* What this task involves *
Would you mind restating all of the records word for word, skipping the pictures?

[Data entries]
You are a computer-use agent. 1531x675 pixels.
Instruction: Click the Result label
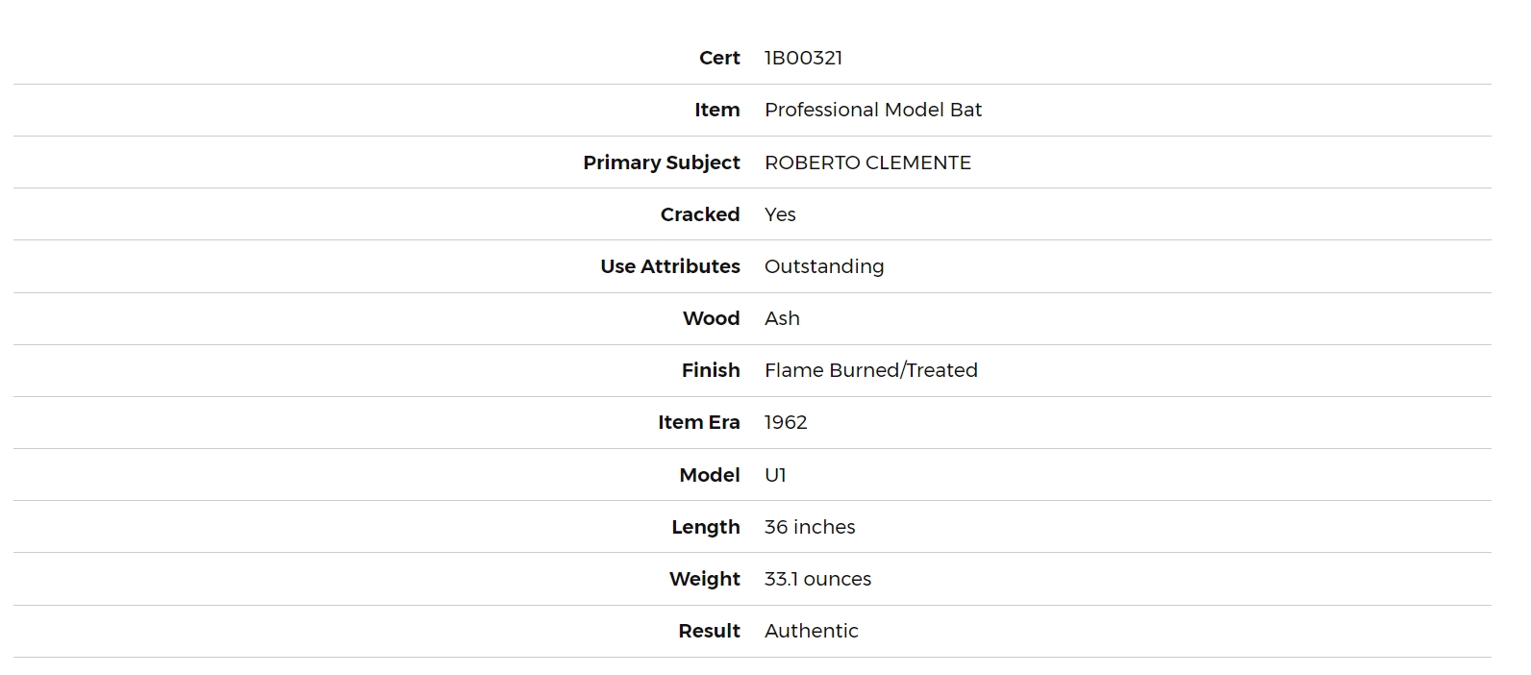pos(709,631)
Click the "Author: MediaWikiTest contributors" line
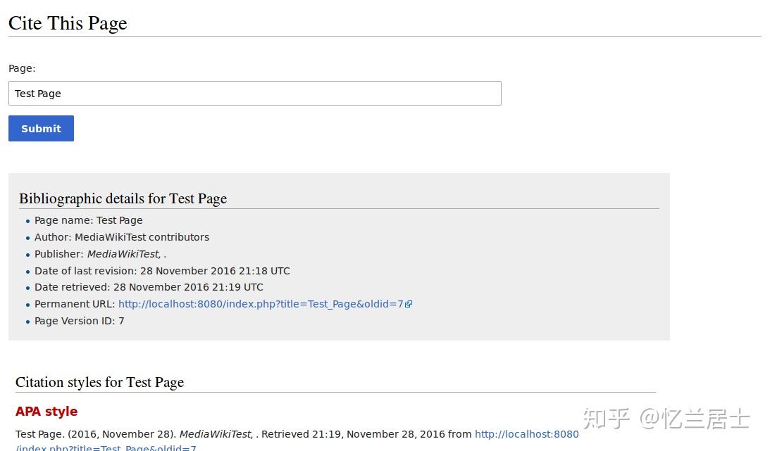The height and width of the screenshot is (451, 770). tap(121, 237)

* Task output *
You are a computer-use agent. 1531x675 pixels.
Instruction: Click the Result label
pos(709,631)
Click the "Author: MediaWikiTest contributors" line
The height and width of the screenshot is (451, 770). tap(121, 237)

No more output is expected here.